[[ EXERCISE DATA open ]]
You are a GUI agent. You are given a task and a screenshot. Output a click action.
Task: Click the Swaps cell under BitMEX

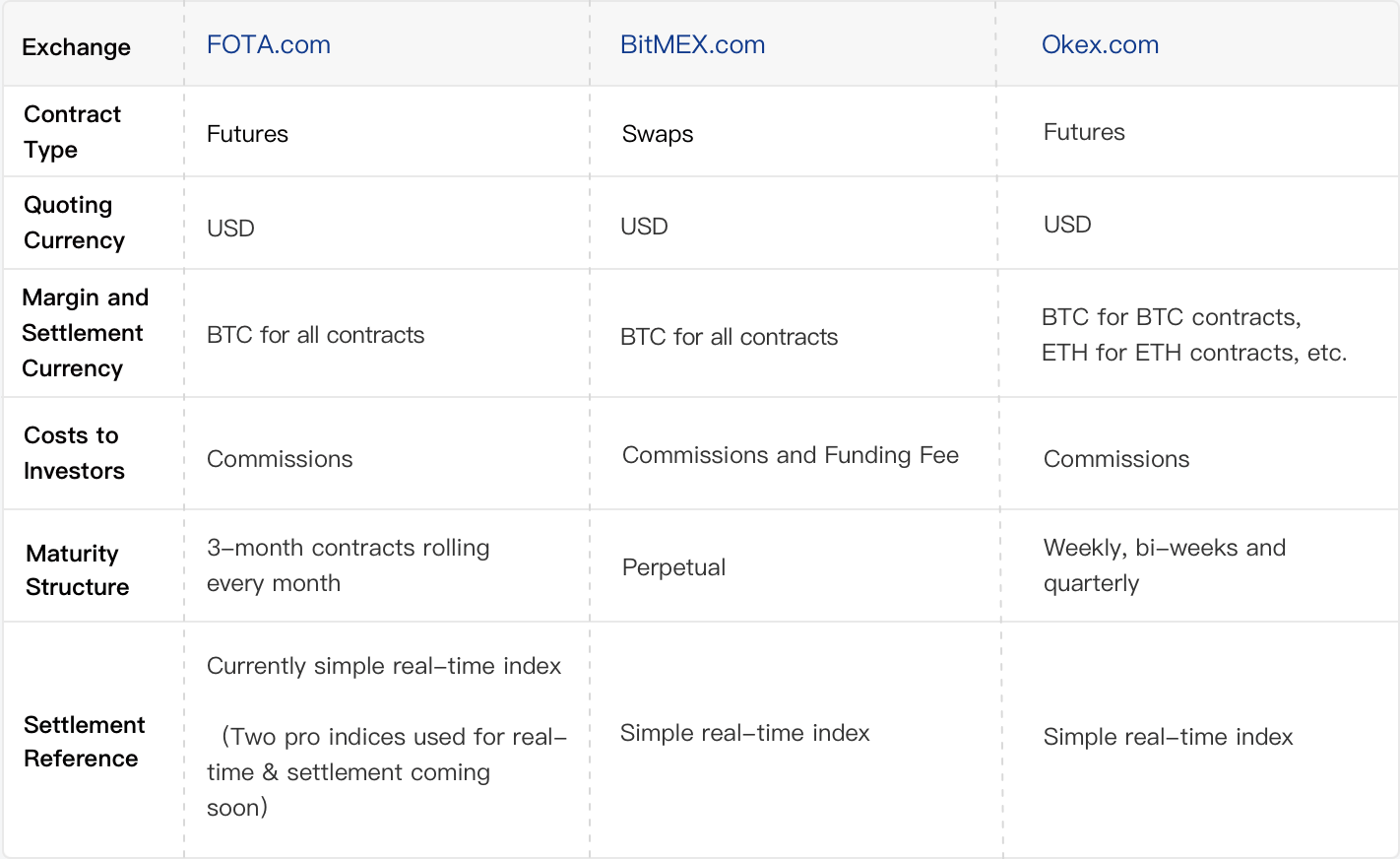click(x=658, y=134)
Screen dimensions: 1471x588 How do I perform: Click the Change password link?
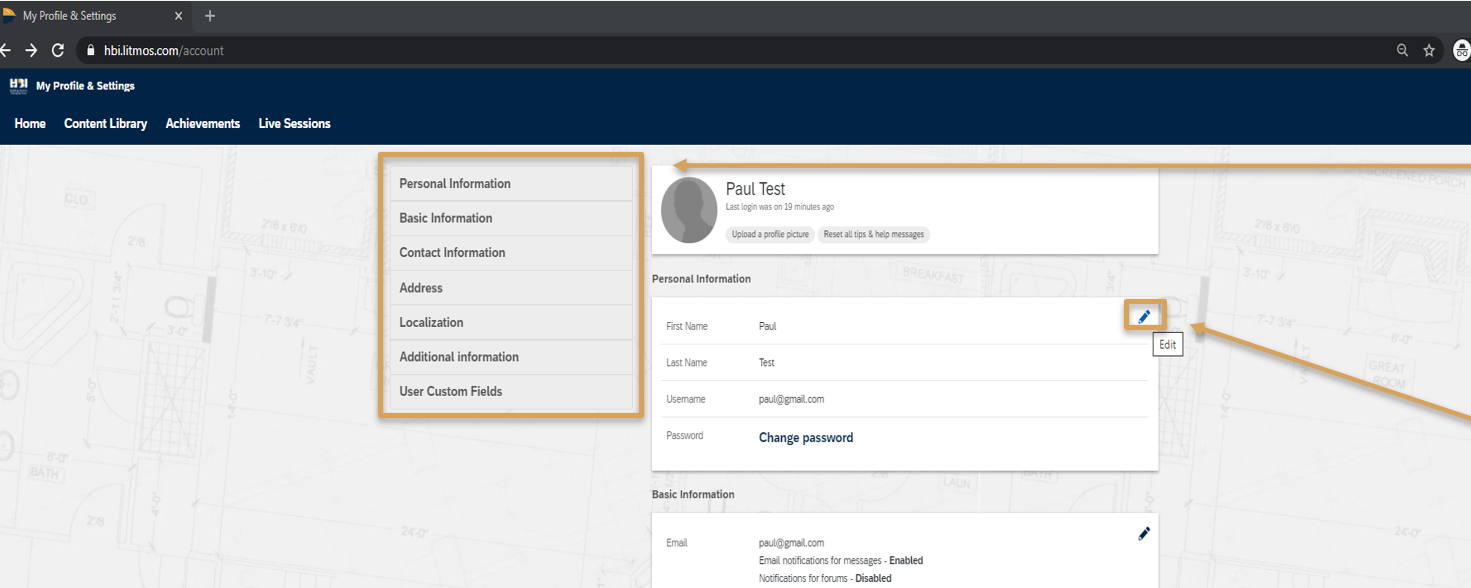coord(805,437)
[[ EXERCISE DATA closed ]]
[[ EXERCISE DATA open ]]
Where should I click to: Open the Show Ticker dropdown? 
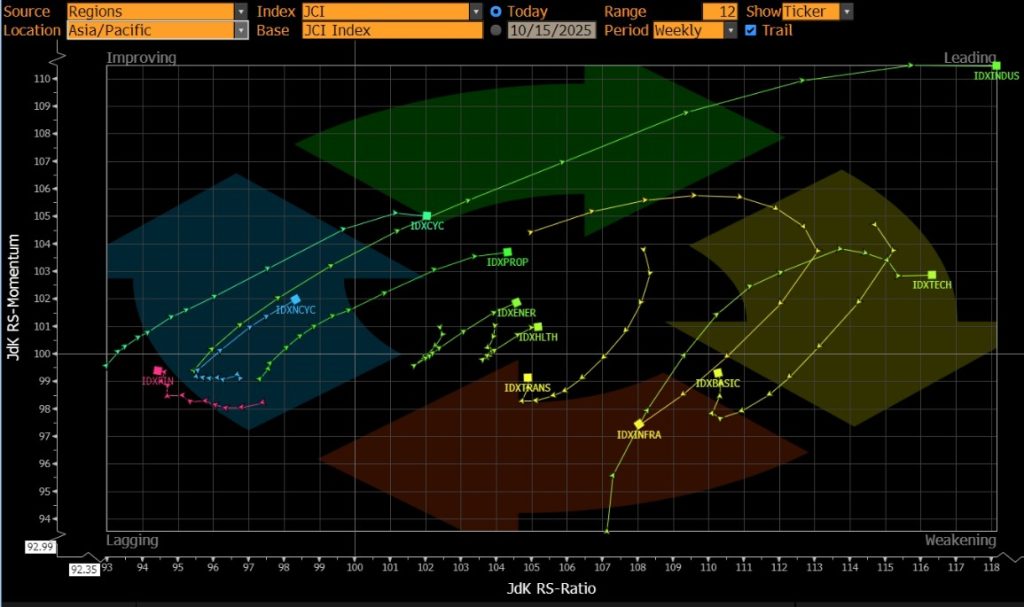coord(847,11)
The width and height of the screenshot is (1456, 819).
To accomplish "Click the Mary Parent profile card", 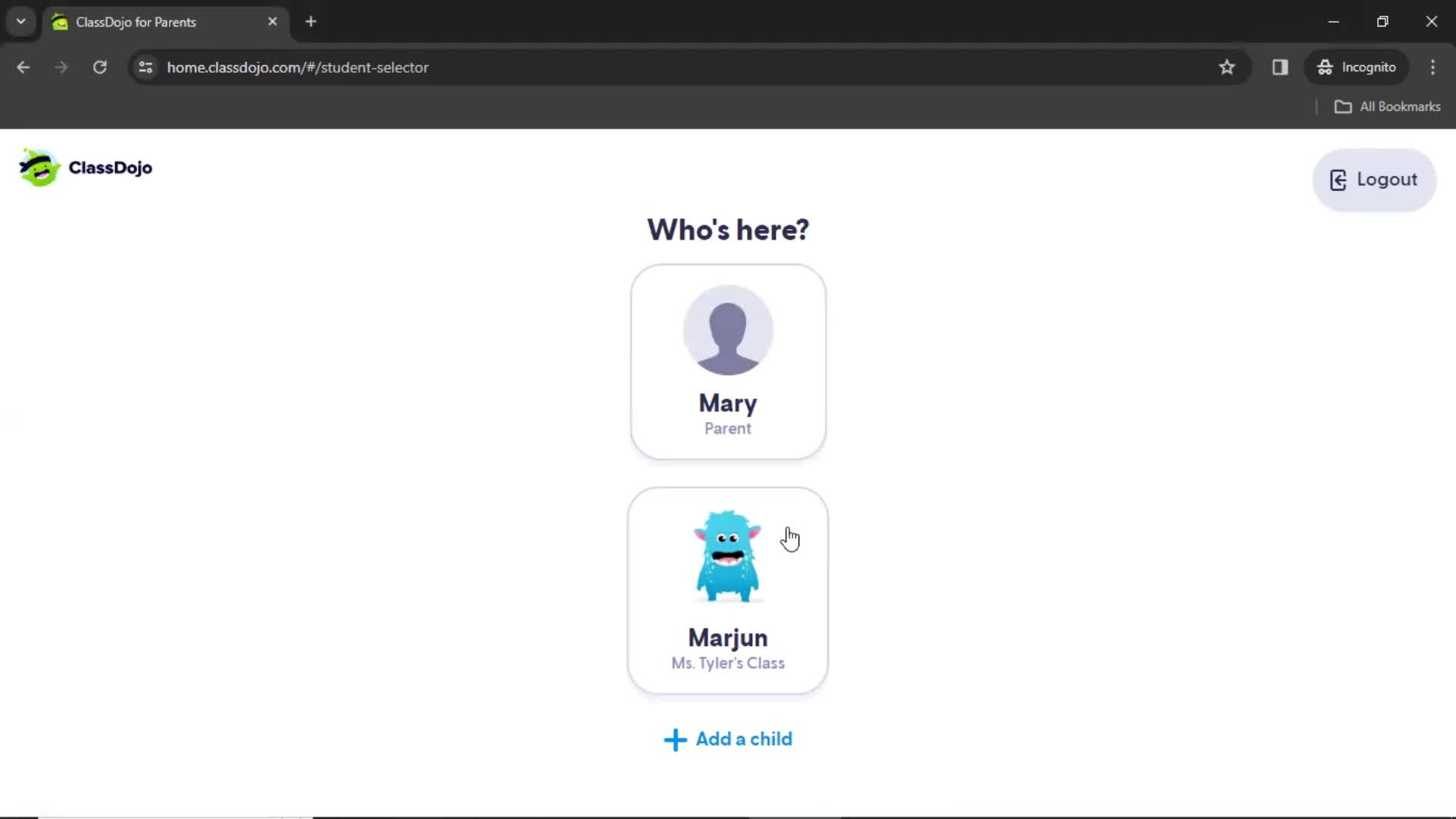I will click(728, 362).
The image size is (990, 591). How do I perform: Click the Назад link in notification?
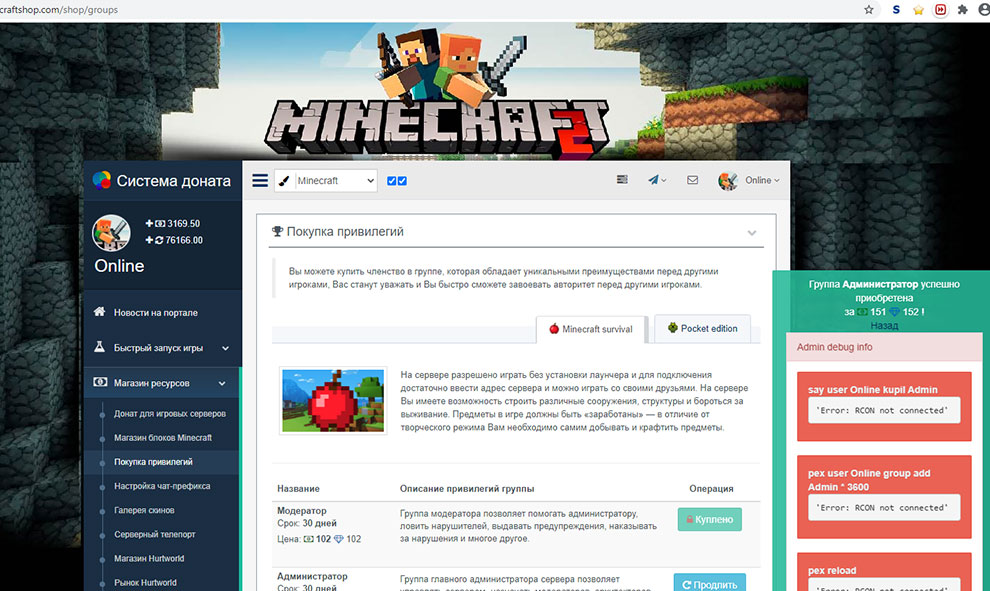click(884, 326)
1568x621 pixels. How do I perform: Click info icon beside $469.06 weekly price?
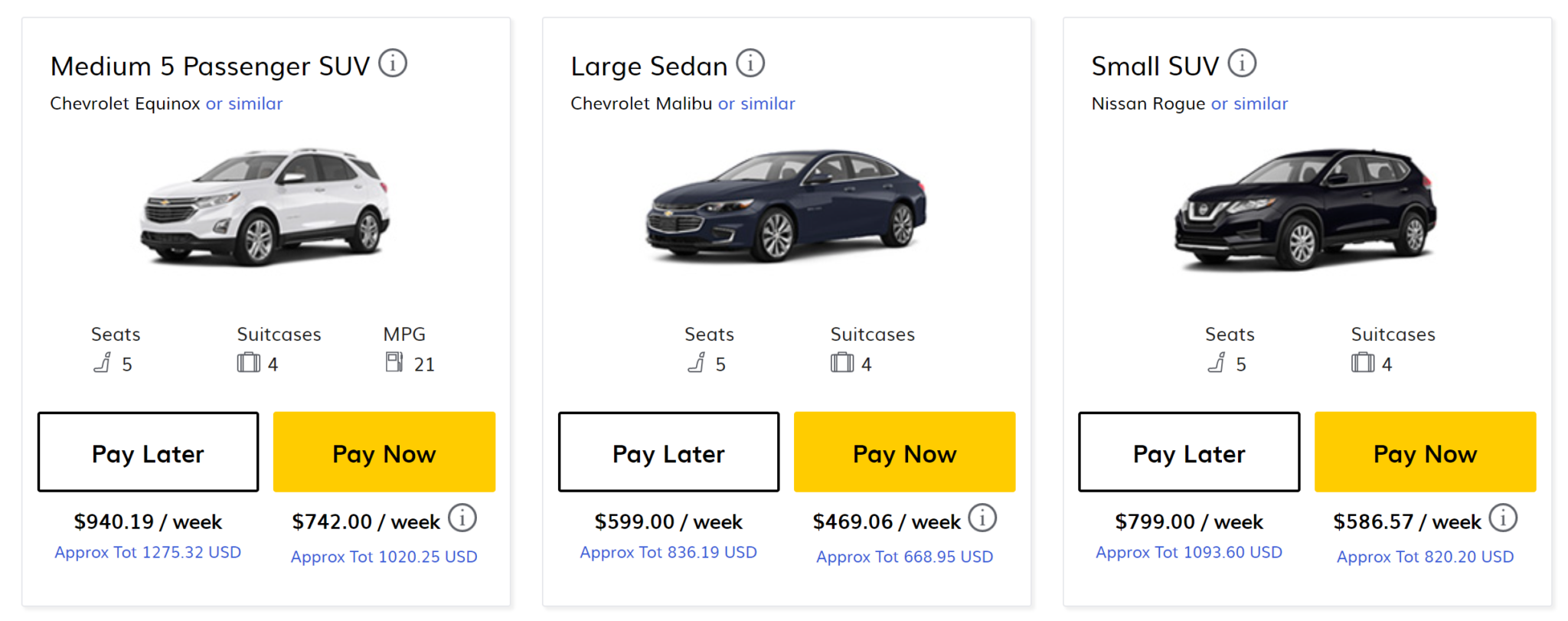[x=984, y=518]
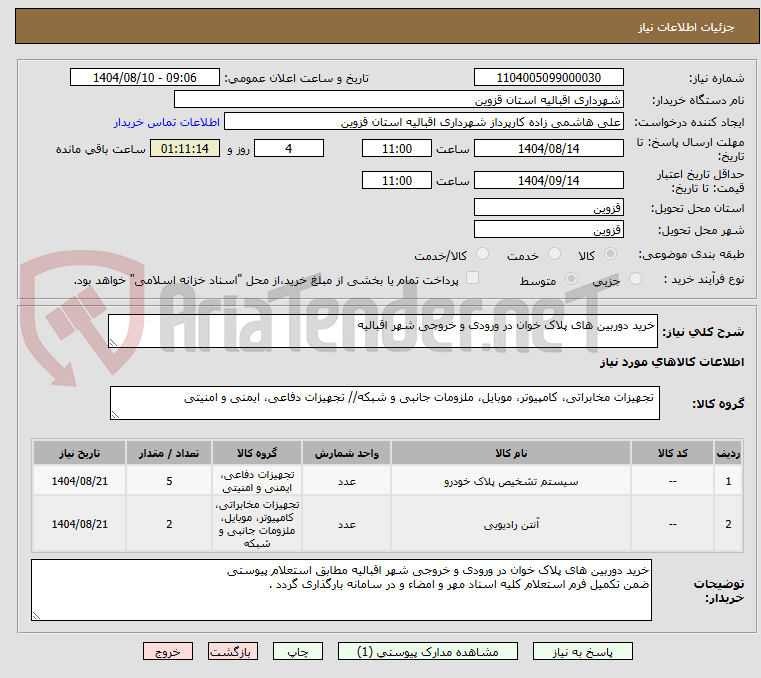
[[ EXERCISE DATA closed ]]
[[ EXERCISE DATA open ]]
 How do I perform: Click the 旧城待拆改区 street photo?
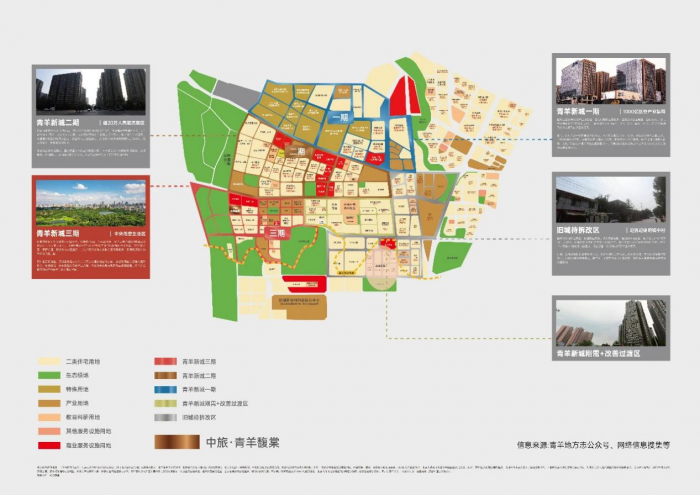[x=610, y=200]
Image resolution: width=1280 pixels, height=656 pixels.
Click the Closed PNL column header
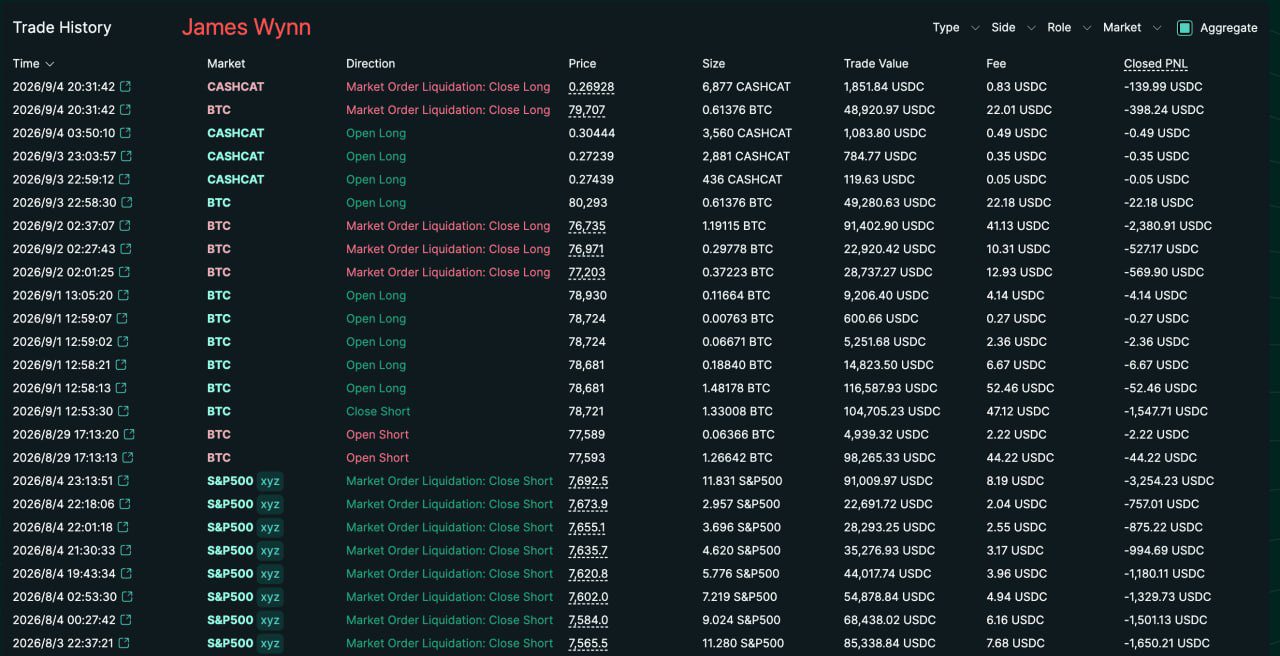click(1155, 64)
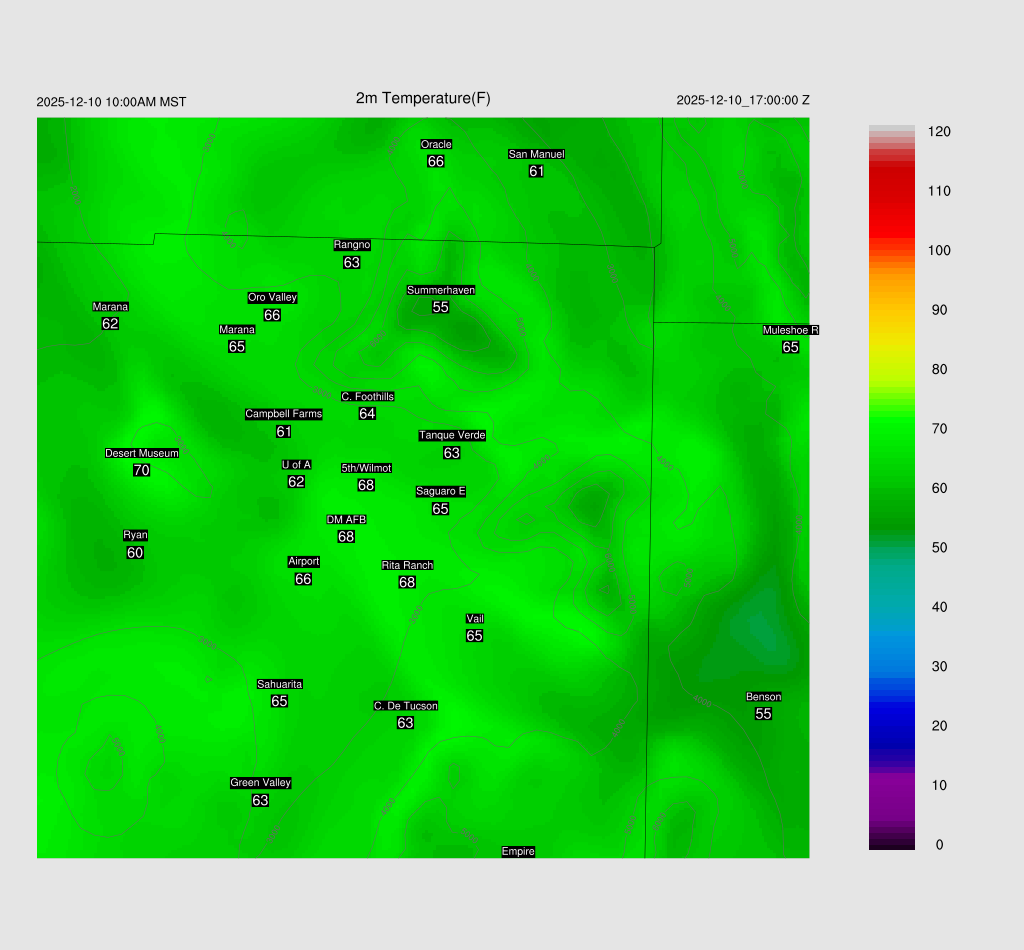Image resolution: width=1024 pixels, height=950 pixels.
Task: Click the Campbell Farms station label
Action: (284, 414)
[[ EXERCISE DATA closed ]]
**WHAT YOU SHOULD DO:**
Search the records for the string "screenshot", and copy every line that holds it.

**SOLUTION TO THE EXERCISE:**
You are a GUI agent. You are given a task and a screenshot. Output a click action.
The width and height of the screenshot is (1456, 819).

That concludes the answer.